Open
Description
As an alternative to the option in #318 (for pulling from a private container registry) I'd like to
- Create a User Assigned Managed Identity
- Grant that managed identity permission to pull from a private Azure Container Registry
- Use that Managed Identity as an identify for the Dask scheduler and workers
I could add an argument dedicated to that. But maybe we offer a general extra_vm_options argument?
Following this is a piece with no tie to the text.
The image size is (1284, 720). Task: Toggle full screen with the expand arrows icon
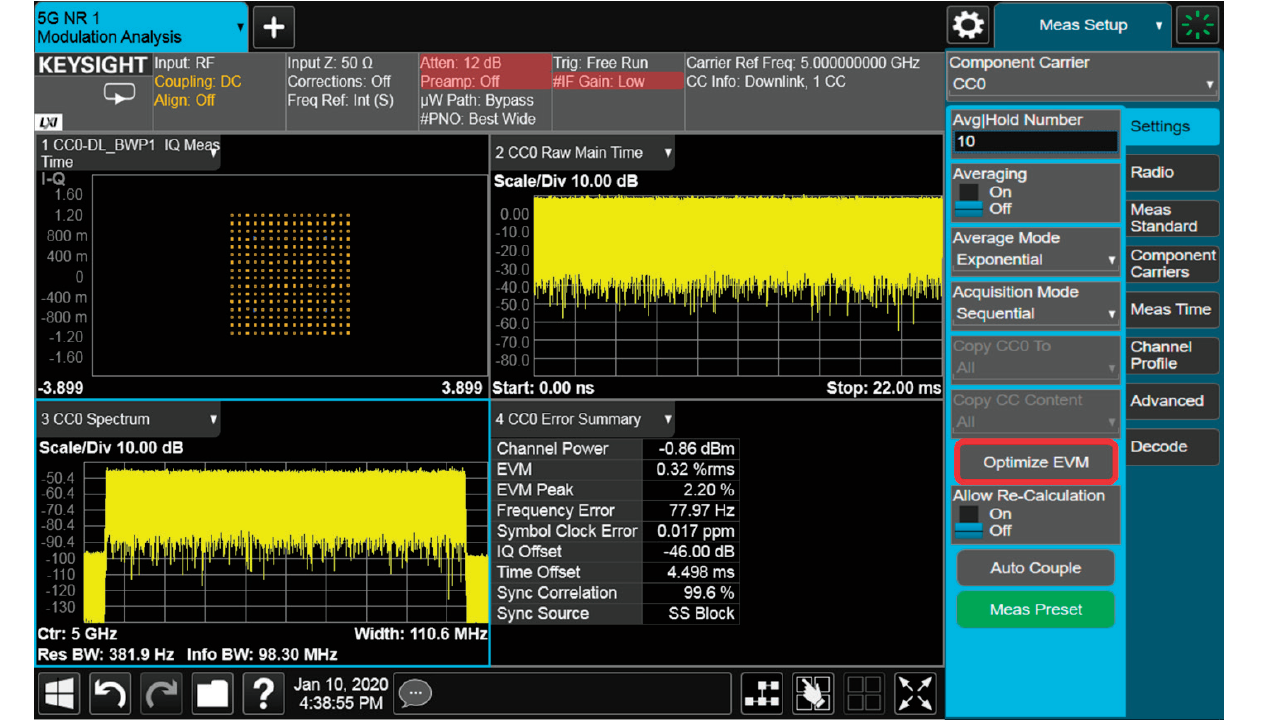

At a glance, this seems to work
diff --git a/dask_cloudprovider/azure/azurevm.py b/dask_cloudprovider/azure/azurevm.py
index a2accbb..8111fcb 100644
--- a/dask_cloudprovider/azure/azurevm.py
+++ b/dask_cloudprovider/azure/azurevm.py
@@ -48,6 +48,7 @@ class AzureVM(VMInterface):
extra_bootstrap=None,
auto_shutdown: bool = None,
marketplace_plan: dict = {},
+ extra_vm_options: Optional[dict] = None,
**kwargs,
):
super().__init__(*args, **kwargs)
@@ -71,6 +72,7 @@ class AzureVM(VMInterface):
self.auto_shutdown = auto_shutdown
self.env_vars = env_vars
self.marketplace_plan = marketplace_plan
+ self.extra_vm_options = extra_vm_options or {}
async def create_vm(self):
[subnet_info, *_] = await self.cluster.call_async(
@@ -179,6 +181,13 @@ class AzureVM(VMInterface):
vm_parameters["storage_profile"]["image_reference"]["version"] = "latest"
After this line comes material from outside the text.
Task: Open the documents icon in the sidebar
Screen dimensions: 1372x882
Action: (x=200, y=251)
self.cluster._log("Using Marketplace VM image with a Plan")
+ repeated = self.extra_vm_options.keys() & vm_parameters.keys()
+ if repeated:
+ raise TypeError(
+ f"Parameters are passed in both 'extra_vm_options' and as regular parameters: {repeated}"
+ )
+ vm_parameters = {**self.extra_vm_options, **vm_parameters}
+
self.cluster._log("Creating VM")
if self.cluster.debug:
self.cluster._log(
@@ -472,6 +481,7 @@ class AzureVMCluster(VMCluster):
debug: bool = False,
marketplace_plan: dict = {},
subscription_id: Optional[str] = None,
+ extra_vm_options: Optional[dict] = None,
**kwargs,
):
self.config = ClusterConfig(dask.config.get("cloudprovider.azure", {}))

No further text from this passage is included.